Tras nosotros, su subalterno cerró la puerta de la sala y mi prima y yo volvimos a sentarnos.

— Pues bien, las últimas pruebas que se han hallado tras examinar el cadáver con más detenimiento han sido esclarecedoras. Tal y como le he contado a don Jaime en mi llamada, se ha encontrado en la sangre de Alejandro Talavera un compuesto químico venenoso que le produjo hemorragias internas. Eso no lo mató, pues él murió en el impacto del vehículo tras salir despedido de él, sino que produjo que Alejandro perdiera el control y se saliera de la carretera.

— Por favor, no siga dando detalles —pidió Andrés Talavera—. ¿No ve que se encuentra frente a mujeres?

La creencia de que por ser mujer eras más débil o sensible era algo que todos pensábamos. El ejemplo lo tenía en mi prima Sonia, quien se había desmoronado por culpa del anillo y de la declaración de Alejandro.

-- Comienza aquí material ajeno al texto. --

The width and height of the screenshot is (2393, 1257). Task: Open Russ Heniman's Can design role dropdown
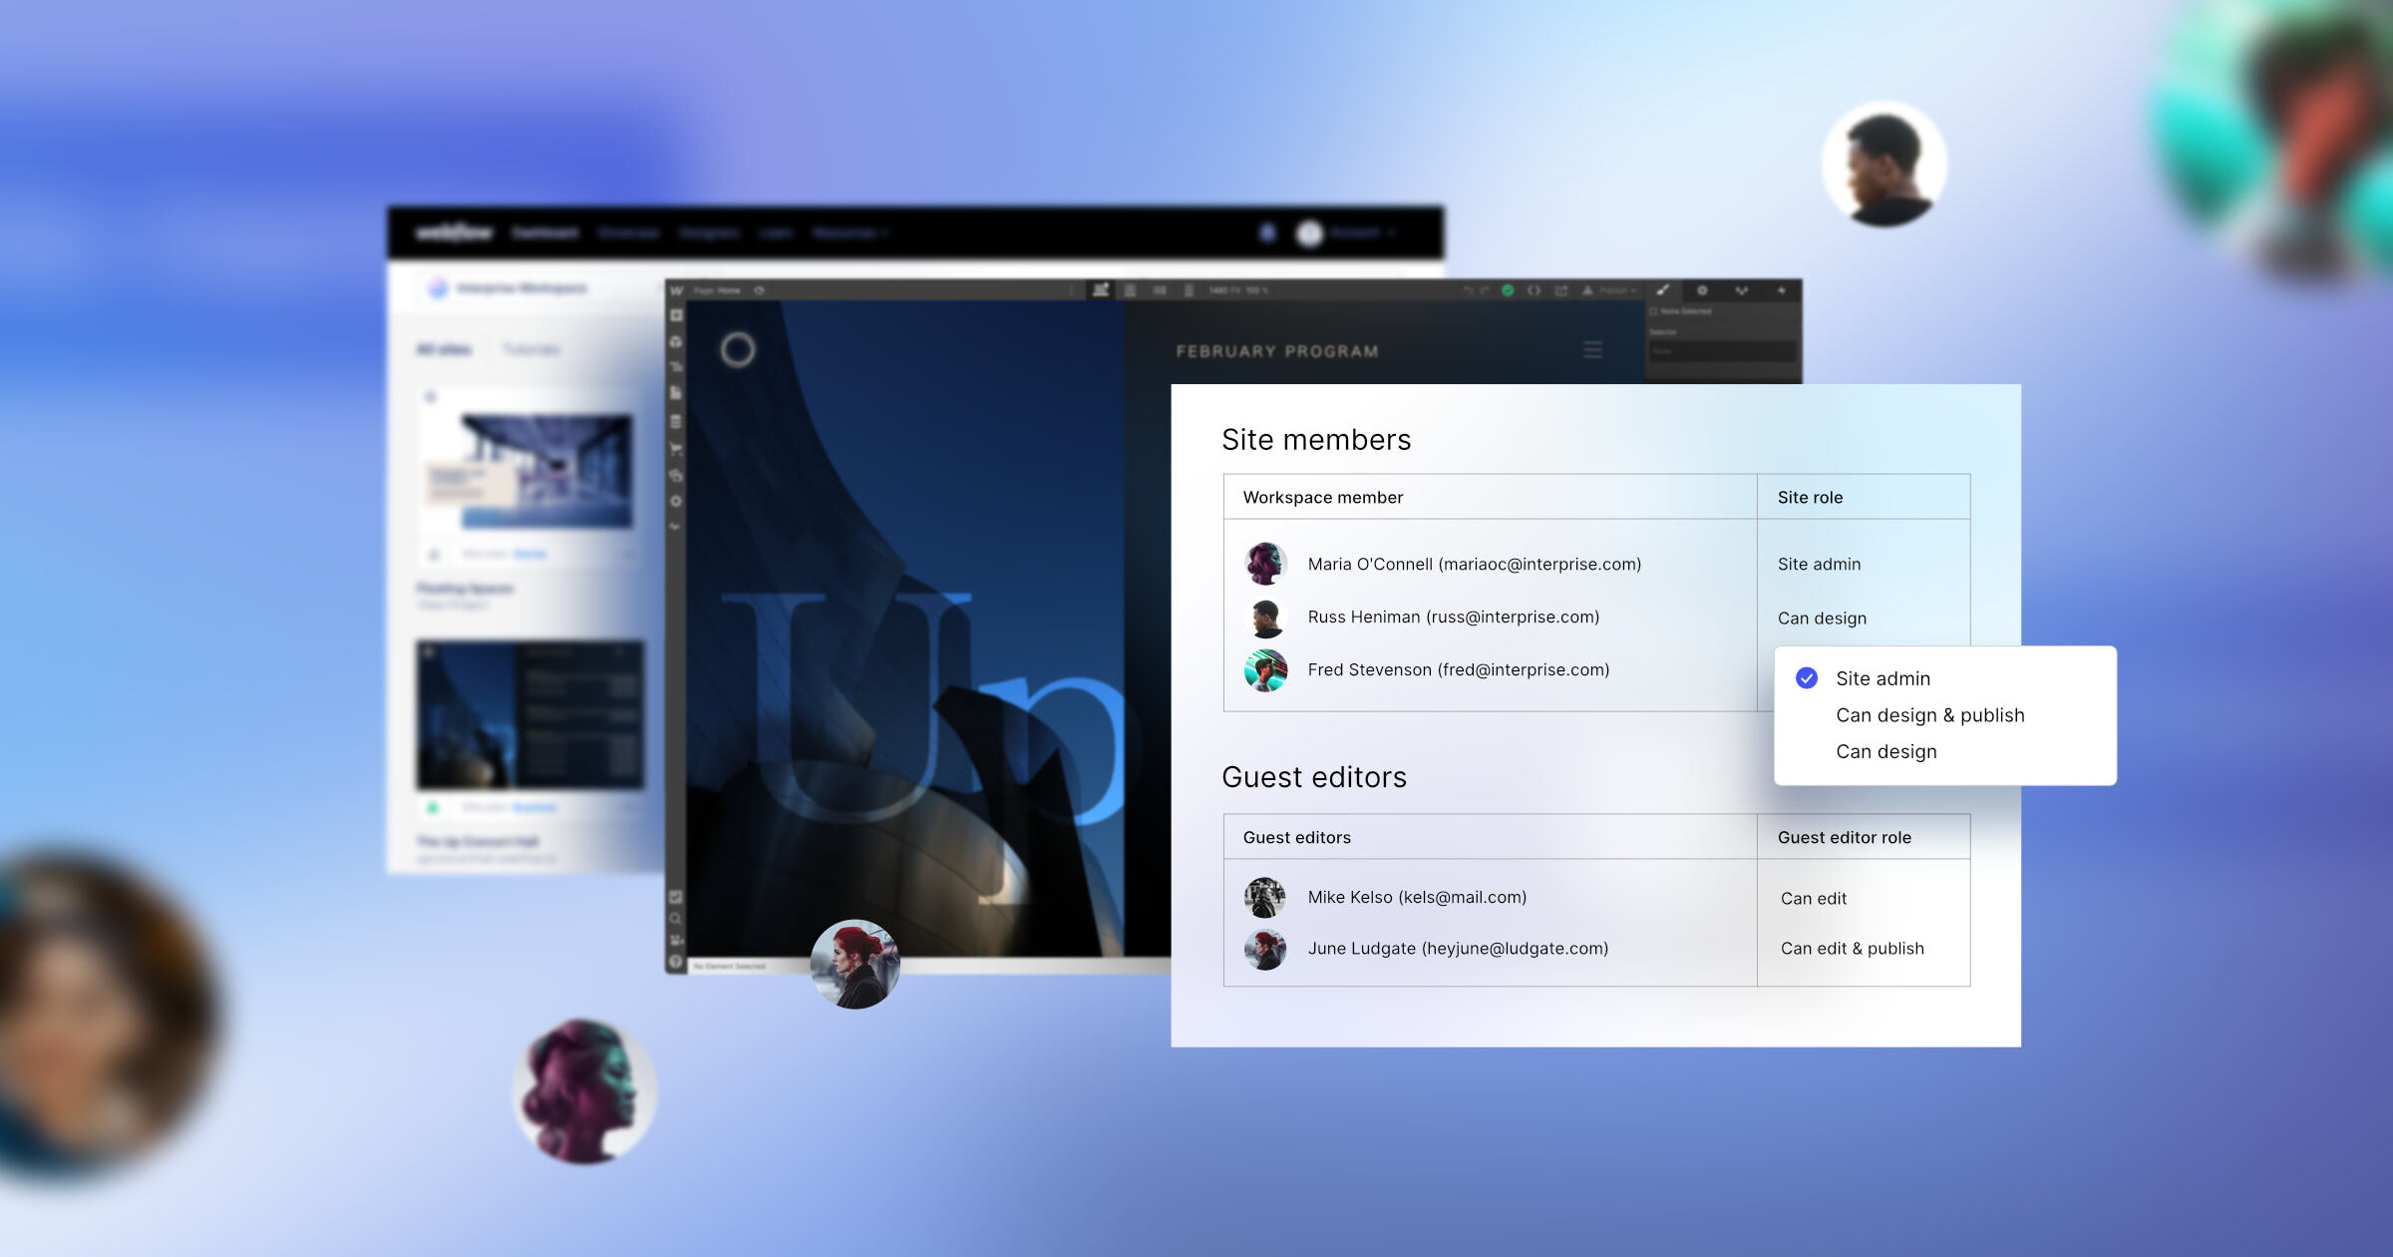1822,619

— Discúlpenme, pero es preciso que sea detallado.

Desde donde me encontraba, tanto Elena como Beatriz se veían superadas por los acontecimientos. Ambas conservaban un rictus difícil de explicar, ¿sería debido a las circunstancias de la muerte de Alejandro o por el testamento? Ángela era la que peor se encontraba.

— Y eso, ¿cómo hemos de interpretarlo? —Jaime preguntaba, absorto.

— Alejandro fue envenenado con el único propósito de ser asesinado. Y hubiera muerto desangrado, con dolores agonizantes, si no hubiera sido manipulado su cinturón de seguridad.

— Exactamente, ¿qué está diciendo? —volvió a preguntar.

— Estoy diciendo que puede que ya no sea una persona la culpable de la muerte de Alejandro, sino dos.

— ¡No me lo puedo creer! —dijo Ángela, patidifusa.

— ¿Cuál es el químico que han encontrado?

La pregunta de Santiago Talavera nos la estábamos haciendo todos a la vez, pero él fue el único que la pronunció.

— Se han encontrado treinta gramos de sulfato de talio encapsulados en el cuerpo del fallecido.

— ¡Háblenos en cristiano! —pidió Santiago.

— El sulfato de talio es un componente del polvo que se utiliza de matarratas por muchas empresas. Su consumo produce hemorragias internas, y debido a que es un tipo de trauma que puede ser asintomático durante las primeras cinco horas tras su ingesta. Por lo tanto, puedo asegurar que su ingesta se produjo en el mismo día de su fallecimiento.

— ¿Qué está diciendo? ¿Mi hermano fue envenenado con matarratas? ¡Por Dios!

— La dosis capaz de matar a un humano medio es de diez a quince miligramos por kilo, y en Alejandro se ha encontrado mucho más que eso.

— ¡Salvajes! ¿Quién ha osado matar a mi hijo? ¡Confesad!

El silencio envolvió las palabras de Jaime Talavera, nadie se atrevió a toser ni siquiera. Nos mirábamos los unos a los otros sin saber muy bien que decir. Baeza rompió el silencio por todos nosotros, diciendo:

— ¿Tomaba Alejandro algún medicamento? —Todos se miraban los unos a los otros, pero sin decir nada—. Puede que no fuera ningún medicamento, tal vez alguna píldora para ayudarlo a dormir...

— Usaba unas píldoras naturales de valeriana para descansar mejor —dijo Elena Iglesias—. Pero llevaba tomándolas desde hacía años...

— Pudieron ser varias píldoras en el mismo día, y su ingesta fue el camuflaje perfecto para el asesino.

El silencio volvió a predominar en el salón. Aquellas noticias eran alarmantes para todos, no solo había un asesino, si no que estaba oculto bajo la falsa apariencia de un familiar.